━━━━━ DATA FOR THE TASK ━━━━━
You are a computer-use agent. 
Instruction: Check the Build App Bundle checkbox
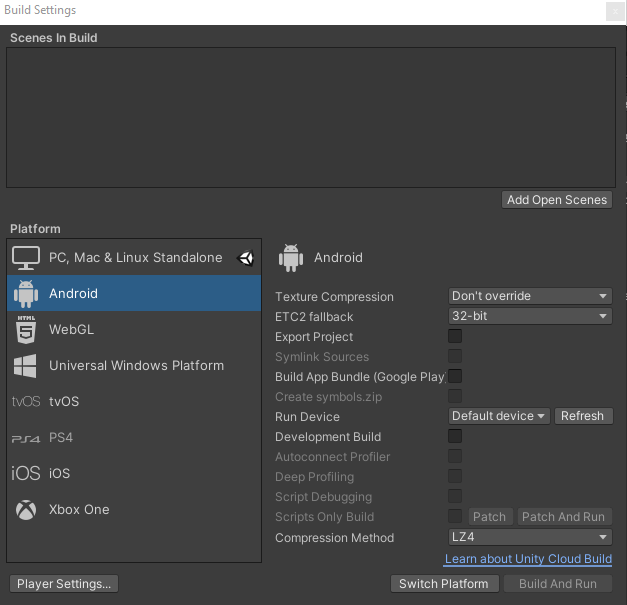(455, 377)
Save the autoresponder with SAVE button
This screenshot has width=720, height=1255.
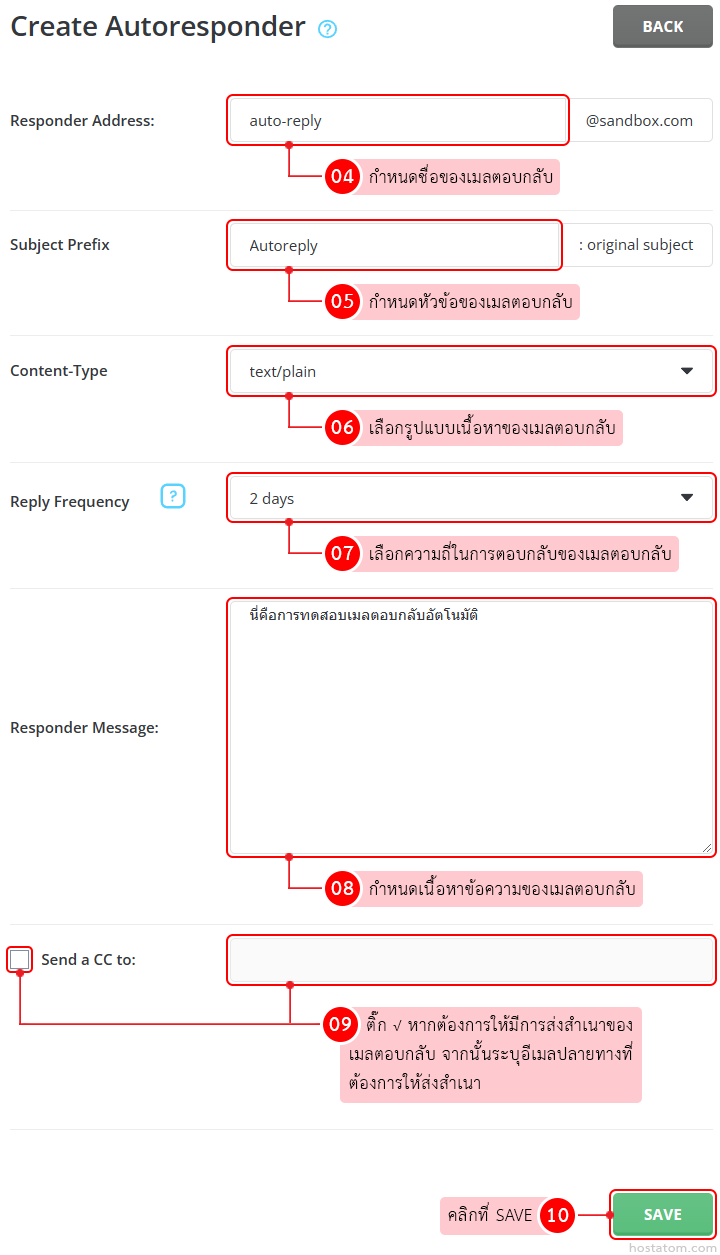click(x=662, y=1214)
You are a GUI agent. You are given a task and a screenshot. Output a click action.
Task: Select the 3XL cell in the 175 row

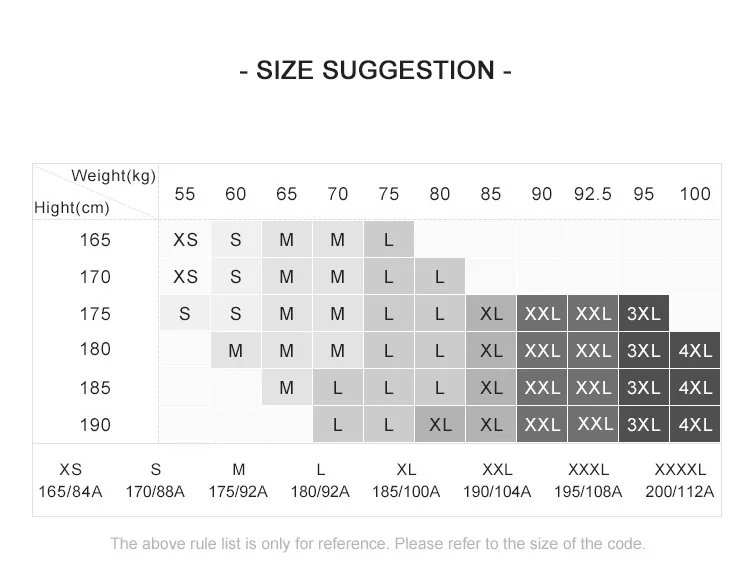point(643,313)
━━━━━
DESCRIPTION OF THE TASK => Your answer should consist of the lines above that hold the word "agent", copied exactly.

WRITTEN RESPONSE =>
You are a computer-use agent. 
You are a GUI agent. You are given a task and a screenshot. Output a click action.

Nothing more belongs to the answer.